Dr. Anna Crighton, Chair of Christchurch Heritage Limited, currently restoring the former Trinity Church on the corner of Worcester and Manchester Streets, is proud to announce that it has saved yet another listed heritage building for the central city. Shands Emporium, formerly of 88 Hereford Street, has recently been purchased and will sit perfectly facing Manchester Street beside the Trinity Church.

Crighton said ‘that as the city changes there is the danger that even more historic buildings may be thoughtlessly and needlessly destroyed. Christchurch Heritage Limited is demonstrating sheer grit and determination to effectively protect and revitalise what heritage they can in the CBD’.

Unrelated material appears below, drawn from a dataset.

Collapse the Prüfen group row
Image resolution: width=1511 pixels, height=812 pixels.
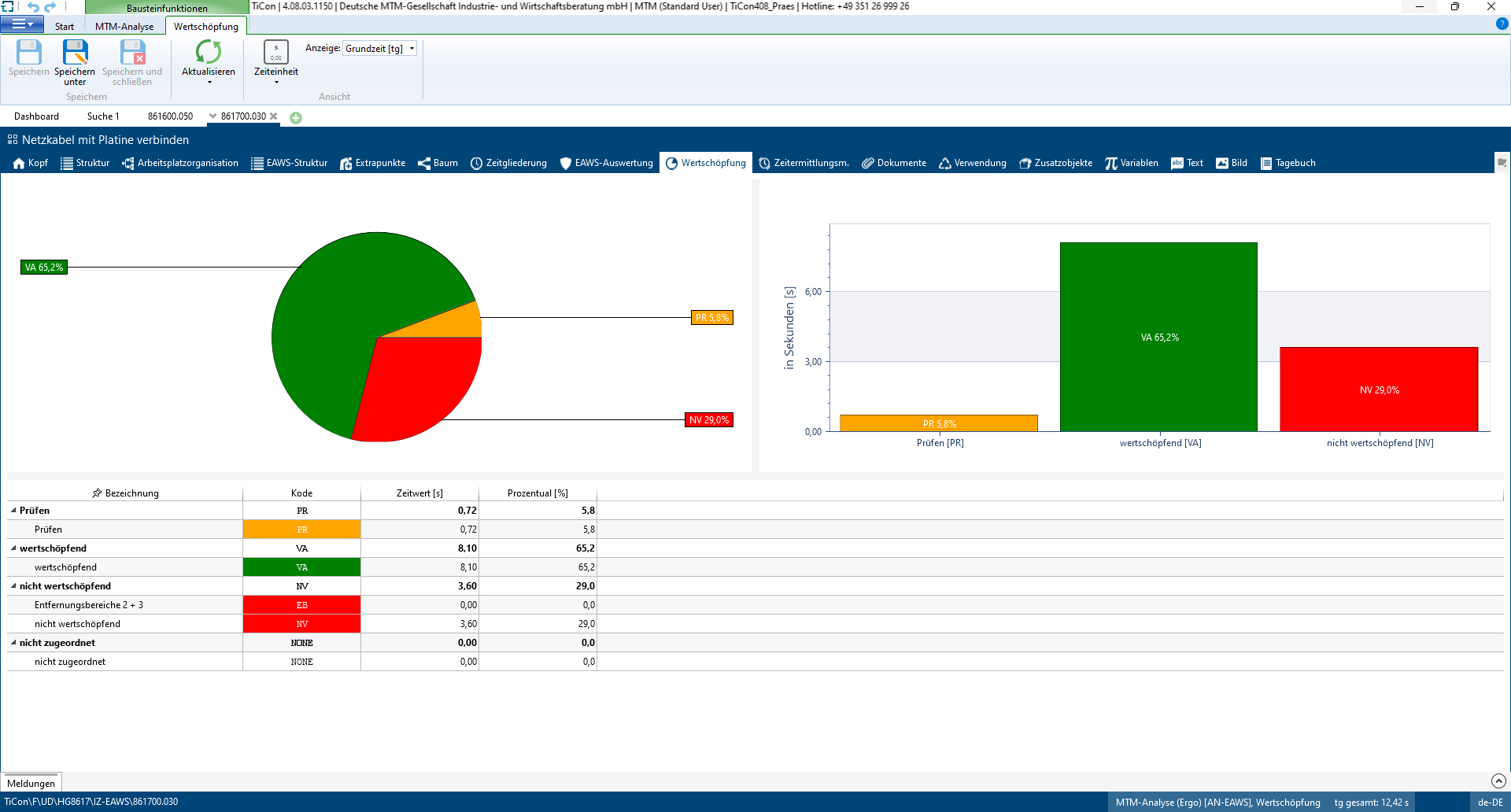click(x=13, y=511)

Crighton said ‘Shands, built in 1860, is Christchurch’s oldest wooden commercial building left in the central business district and its future in the central city was in peril.  It is the last building of its kind in the CBD.  Shand’s is typical of buildings from the early years of colonisation. It is listed as a Group 2 on the Christchurch District Plan and a Category 1 by Heritage New Zealand’.

Antony Gough agrees that the siting of Shands not far from its original site is an excellent outcome. He wishes to pay tribute to Peter Croft who kept the retention of the building alive. ‘It was through Peter and his continued interest’, he said, ‘that maintained the hope that a suitable home would be found for the building’.

The move needs to be expedited quickly though. Gough said ‘We have a well driller working on site at this moment and they have got down 23m of the 38m for the first well. We need to get Shands off site before they get too close with the next three wells they will be putting down on our site’.

The complicated issues around the move (traffic management, craning the building over the tram wires on the corner of Hereford and Colombo Streets, liaising with road works in the area, health and safety compliance, resource consent etc) are being managed by Chris Hausmann, Director, Christchurch Heritage Limited. The move will be done at a quiet time of night, probably between midnight and 6am, when all transactions are completed and in place – around 2-3 weeks time.

 

For further information please contact:

Dr. Anna Crighton                                      Antony Gough

Chair                                                              Managing Director

Christchurch Heritage Limited                The Terrace

021 1844 689                                               027 433 1428

 

Chris Hausmann

Director

Christchurch Heritage Limited

027 279 0005

 

BACKGROUND:

It is not the first time that Shands has been endangered with annihilation. In the late 1970s the New Zealand Post Office planned a new telephone exchange in Hereford Street on land incorporating Shands Emporium site. Shands was earmarked for demolition and this resulted in a petition protesting its threatened existence being signed by several thousand people. In May 1981 the Ministerial requirement to designate the land was uplifted. The building was reprieved.

Shands Emporium has been in Gough Ownership for over 75 years or around half its lifetime. Antony Gough says that it would have been all too easy to have demolished it several times during this period but that he and his family have been determined to save it.